TypeSanitizer — Clang 21.0.0git documentation (original) (raw)

• Introduction
• The TypeSanitizer Algorithm
• How to build
• Usage
  • Error terminology
• Sanitizer features
  • __has_feature(type_sanitizer)
  • __attribute__((no_sanitize("type")))
  • __attribute__((disable_sanitizer_instrumentation))
  • Ignorelist
  • Limitations
  • Current Status

Introduction¶

The TypeSanitizer is a detector for strict type aliasing violations. It consists of a compiler instrumentation module and a run-time library. C/C++ has type-based aliasing rules, and LLVM can exploit these for optimizations given the TBAA metadata Clang emits. In general, a pointer of a given type cannot access an object of a different type, with only a few exceptions.

These rules aren’t always apparent to users, which leads to code that violates these rules (e.g. for type punning). This can lead to optimization passes introducing bugs unless the code is build with -fno-strict-aliasing, sacrificing performance.

TypeSanitizer is built to catch when these strict aliasing rules have been violated, helping users find where such bugs originate in their code despite the code looking valid at first glance.

As TypeSanitizer is still experimental, it can currently have a large impact on runtime speed, memory use, and code size. It also has a large compile-time overhead. Work is being done to reduce these impacts.

The TypeSanitizer Algorithm¶

For each TBAA type-access descriptor, encoded in LLVM IR using TBAA Metadata, the instrumentation pass generates descriptor tables. Thus there is a unique pointer to each type (and access descriptor). These tables are comdat (except for anonymous-namespace types), so the pointer values are unique across the program.

The descriptors refer to other descriptors to form a type aliasing tree, like how LLVM’s TBAA data does.

The runtime uses 8 bytes of shadow memory, the size of the pointer to the type descriptor, for every byte of accessed data in the program. The first byte of a type will have its shadow memory be set to the pointer to its type descriptor. Aside from that, there are some other values it may be.

• 0 is used to represent an unknown type
• Negative numbers represent an interior byte: A byte inside a type that is not the first one. As an example, a value of -2 means you are in the third byte of a type.

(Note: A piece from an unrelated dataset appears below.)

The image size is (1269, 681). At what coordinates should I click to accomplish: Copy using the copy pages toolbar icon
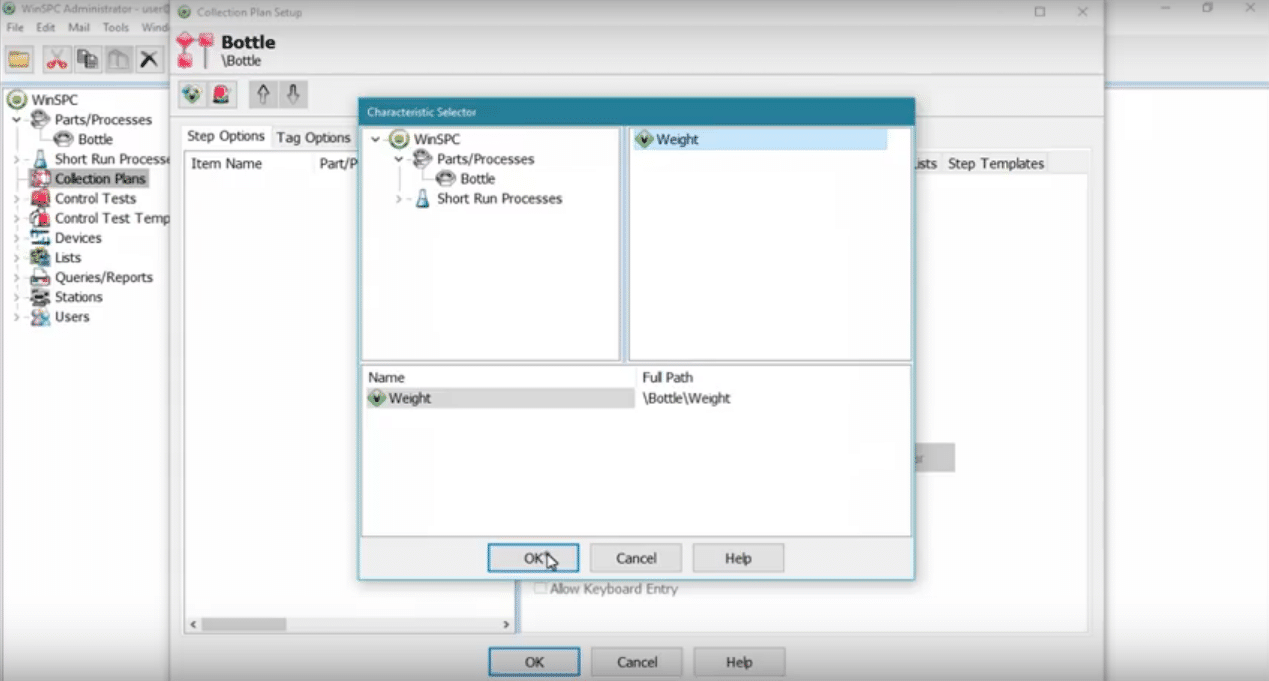(87, 60)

The Instrumentation first checks for an exact match between the type of the current access and the type for that address in the shadow memory. This can quickly be done by checking pointer values. If it matches, it checks the remaining shadow memory of the type to ensure they are the correct negative numbers. If this fails, it calls the “slow path” check. If the exact match fails, we check to see if the value, and the remainder of the shadow bytes, is 0. If they are, we can set the shadow memory to the correct type descriptor pointer for the first byte, and the correct negative numbers for the rest of the type’s shadow.

If the type in shadow memory is neither an exact match nor 0, we call the slower runtime check. It uses the full TBAA algorithm, just as the compiler does, to determine when two types are permitted to alias.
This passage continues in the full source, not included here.